Shirley Marr on ‘A Glasshouse of Stars’
Perth author Shirley Marr’s fourth children’s book, A Glasshouse of Stars (Puffin, May), is a semi-autobiographical middle-grade novel inspired by Marr’s experiences growing up as a first-generation Chinese–Australian migrant. Reviewer Erin Wamala said A Glasshouse of Stars, which will also be published in the US and UK later this year, is a beautiful and melancholy novel that uses magical realism to explore some big themes. She spoke to the author.
You have previously stated that this book was difficult to write because it aligns so closely with your own experiences. What led you to finally completing the novel? Why now?
Trying to write about my childhood experiences of migration has been a double-edged sword for me. On one hand I wanted to bring to light my own experience, which I think is an important story to share, but at the same time it also brought up a lot of harrowing memories. I became aware and then interested in the Own Voices movement a few years ago and, buoyed by the momentum and the courage being displayed, I felt like it was time.
Also, in a stroke of kismet I stumbled across the idea of using the second-person point of view—writing my story by letting the reader walk in my shoes—and it just fell together. In this recent climate of renewed hate and prejudice, I am more than ready to see this story come to light!
The second-person perspective is unusual; why did you choose to write this way? Did you receive any resistance from your editor and, if so, why did you persist?
I did at first write from the traditional first and third-person points of view, but they just didn’t work for me. One was too close to my own truth; the other too distant. Which left me with the idea of the second-person perspective—which I have rarely seen used outside Choose Your Own Adventure stories! But I have seen it used to great effect in other works before. I gave it a go and I just felt my entire story tumbling out of me to the point I couldn’t stop.
I knew it was a risk—who would publish something as experimental as this?—but I felt I had to honour my gut instinct. To my surprise, literary agent Gemma Cooper loved it and she signed me! While Glasshouse was being offered for acquisition, one large publisher wanted it on the premise the perspective was changed. I panicked. What if I rejected the only offer I got? But stuck to my guns and said changing it was not an option. That was me being brave. Lucky for me, my editors who eventually acquired the book loved it!
Where did the inspiration for Big Scary come from?
Big Scary, the house that expands and contracts according to her occupant’s feelings, came from a personal experience of mine! I went through a stage where I was rapidly changing homes in a very short amount of time and, at the time, I was also sleep-deprived with a baby. So instead of recognising I was moving from a large house to an even larger house to suddenly a small house and then to an even smaller one, it felt sometimes like I was in the same house that was changing around me instead! And I just thought, this is a great character for a book someday!

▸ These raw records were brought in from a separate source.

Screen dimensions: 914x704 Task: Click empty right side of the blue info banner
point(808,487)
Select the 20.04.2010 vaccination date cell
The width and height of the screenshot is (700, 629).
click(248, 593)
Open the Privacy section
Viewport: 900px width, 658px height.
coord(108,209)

There are some heavy themes within the book, including mental illness and bereavement. How did you go about tackling these themes for a young audience? Does it feel like a big responsibility?
I feel that it is a duty—a public and civic duty—to include big themes in children’s books. To be conscious of it and not shy away from it. It is just a case of incorporating it in a way which is organic, sensitive and champions the rights of children. To tell a great story, but to also think that it is an opportunity to either reflect the possible issues your reader is going through and to provide them with mechanisms in which to be resilient, or an opportunity to educate.
For example, I have a character called Kevin who finds it hard to control his anger, and which he equates to the colour red. He makes friends with Meixing who is sad and equates herself to the colour blue. Kevin figures whenever he is angry to think about his friend and how the both of them form the colour purple and use it as his strength. I feel that if I didn’t include at least one important theme in a book that I’m not doing my job properly!
What would you like younger readers to take away from the novel?
I would like them to be able to have open discussions about migration, to be able to cut through the negativity they may have absorbed from the media and their environment and see it as a human issue—with human beings at the centre of it. That would make me feel like I’ve made the right decision to put myself and my own story out there.
What was the last book you read and loved?
Tiger Daughter by Rebecca Lim (A&U)! It is honestly the best book of 2021 that I’ve read so far—an unflinching and honest account of being teenagers within a migrant family and also a larger community. It is so heartening to see more stories coming from the Asian diaspora, so that the world can learn that we are not just one homogenous ‘lump’ and that there are so many cultural differences across so many Asian minority groups. It is also a learning opportunity for me too—the characters are so different to my own family, friends and community and I loved reading this story.